On the Formica table, next to the Original Recipe crumbs, sits a small black book. The cover is illustrated with an inverted pentagram; its author is Anton LaVey, the founder of the Church of Satan.

Few would guess this average-looking man, with his boyish face and fondness of bad jokes, is a satanic religious leader.

His real surname is, ironically, Grace, but as founder of the Reformed Church of Satan, he's better known by his peers as High Magus Noxaura (Latin for "night breeze"). His church, which he says has nearly 200 members, is dedicated to finding the positive aspects of Satanism — Grace even founded the Web site http://positivesatanism.org, which is dedicated to bettering your life ... through Satanism.

Grace is a devoted family man, supporting his wife and four children, and utters phrases like "pardon my French" and "ya big silly goose." He's well aware that his clean-cut appearance and lifestyle don't mesh with the public's perception of a typical Satanist — and there are plenty more out there just like him.

After all, the "S word" is no longer the great red panic button it was in the '80s, when a backwards playing metal album was thought to turn an entire generation of impressionable youth into blood-guzzling baby-killers. Just this summer, the date of 6/6/06 turned into a bonafide marketing frenzy, and it was practically a family holiday in Hell (Michigan). The Finnish shock rock group Lordi recently released the single "The Devil is a Loser (And He's My bitch)." Satan even has his own MySpace page — several of them.

Has the Dark Lord gone mainstream? Could it be the devil has lost his special, evil touch?

Or has he simply sold his soul to, say, Ann Coulter?

Satan: the beginning

The devil, Lucifer, Shaitan, Beelzebub, Mephistopheles; the personification of an evil entity has been represented in most of the major religions — yet the practice of modern-day Satanism is just 30 years old.

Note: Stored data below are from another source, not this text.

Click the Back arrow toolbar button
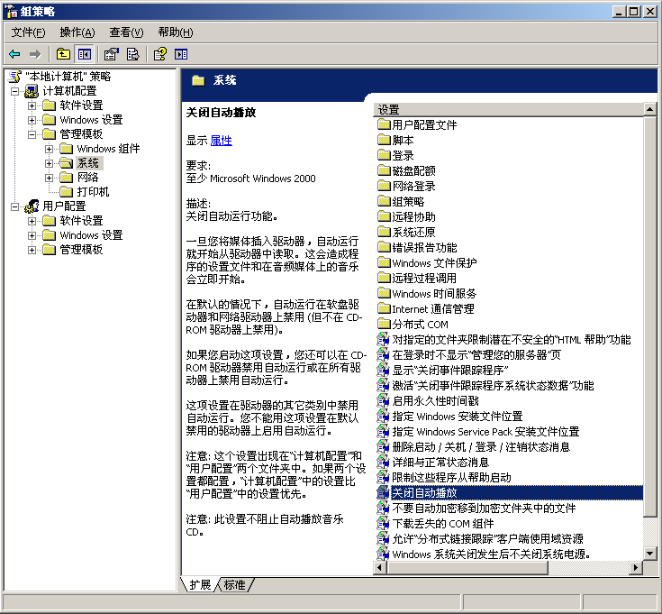The height and width of the screenshot is (614, 662). pyautogui.click(x=14, y=54)
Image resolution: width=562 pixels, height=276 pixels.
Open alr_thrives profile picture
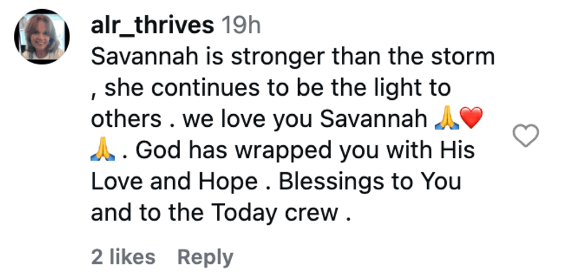click(x=42, y=37)
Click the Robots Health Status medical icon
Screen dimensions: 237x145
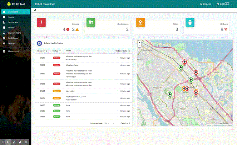pyautogui.click(x=39, y=43)
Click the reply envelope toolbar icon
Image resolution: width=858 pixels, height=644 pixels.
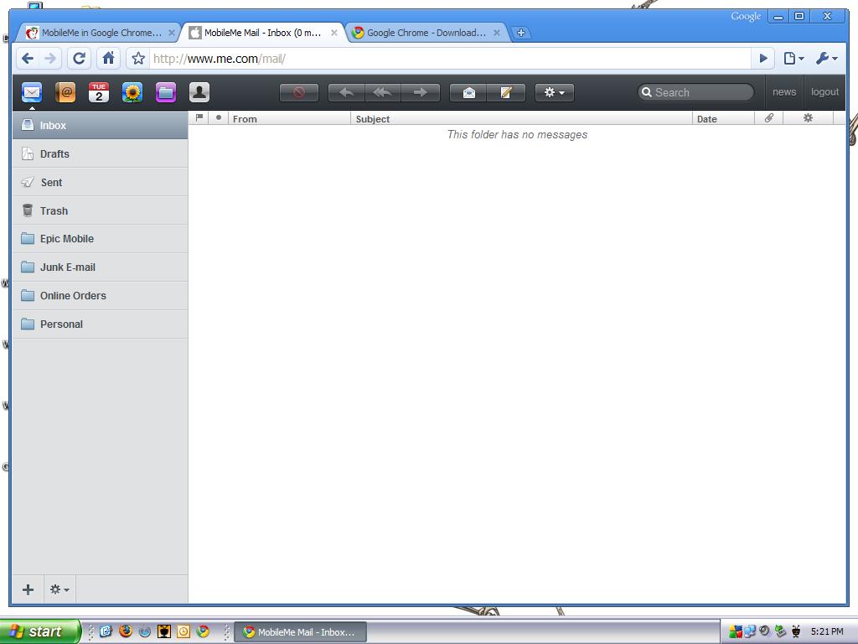point(469,92)
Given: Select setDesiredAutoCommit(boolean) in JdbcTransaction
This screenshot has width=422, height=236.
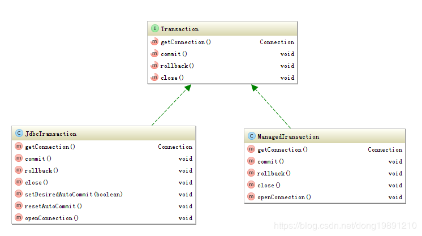Looking at the screenshot, I should pyautogui.click(x=74, y=194).
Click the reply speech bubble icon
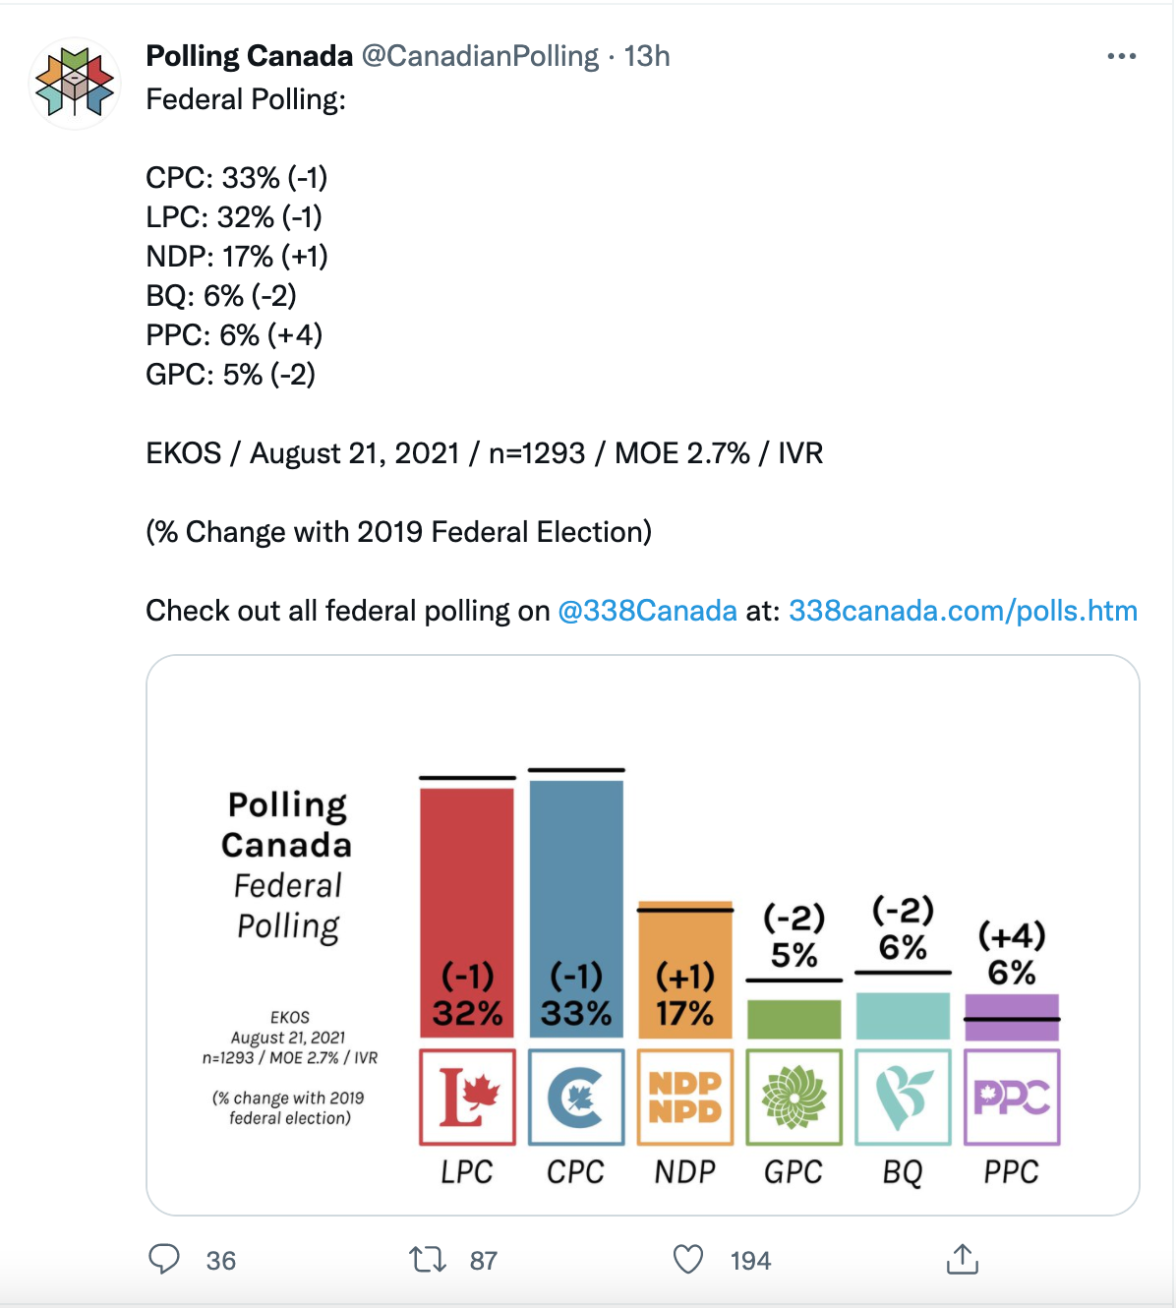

The Church of Satan was formed in 1966, by former carnie, organ player and psychic investigator Anton Szandor LaVey (born Howard Stanton Lavey). In 1969, he penned The Satanic Bible, which drew in part from the works of Aleister Crowley, Ayn Rand and Nietzsche. He quickly gained notoriety, conducting theatrical rituals — Satanic weddings, baptisms and funerals — appeared on talk shows and in news magazines, released his own musical recordings, and had such celebrity members as Sammy Davis Jr. and Jayne Mansfield. With his gleaming bald head, pale skin and angular black goatee, the flamboyant, controversial LaVey quickly became a larger-than-life personality. (The media dubbed him "The Black Pope.") He also had a black sense of humor and embraced camp and indulgence. His most notorious stunt: LaVey, dressed in a hokey devil costume, performed a satanic baptism on his 3-year-old daughter Zeena, who was posed next to a naked woman (called "the altar of flesh").

Though LaVey died in 1997, the church lives on, mostly propelled these days by its Web site, http://churchofsatan.com (the church says it receives a million hits a day). The site features a wealth of writings from LaVey, as well as information on membership (send $200 in to the Church of Satan and you'll receive your official laminated red membership card in a few weeks).

Perhaps the most common misconception about the Church of Satan is this: Its practitioners do not worship — or even believe in — that crimson fellow with the forked tail as imagined by Christian ideology. LaVey dismissed any belief in any theology, which he viewed as a sign of intellectual weakness. LaVey's fundamental principle? You are your own god.

The Church of Satan draws on the Hebrew word "satan" which has been translated to mean accuser, adversary or opposite; Satan is not a person, but a concept, a principle representing questioning, pride and hedonism. (See sidebar on the eleven satanic rules.)

Though the Church of Satan does not recognize any other sects, there are dozens of offshoots of the religion: The First Church of Satan, The First Satanic Church and the Temple of Set (the latter is the largest and most organized, formed in 1975 when the founding members officially split from the Church of Satan). One satanic practitioner interviewed estimates there are upward of 30 different kinds of Satanism practiced — but many are small in number and die off after several years.

While LaVey and his theatrics achieved a certain amount of notoriety in the '70s, everything went to hell in the '80s with the start of what is now referred to as the great "Satanic Panic."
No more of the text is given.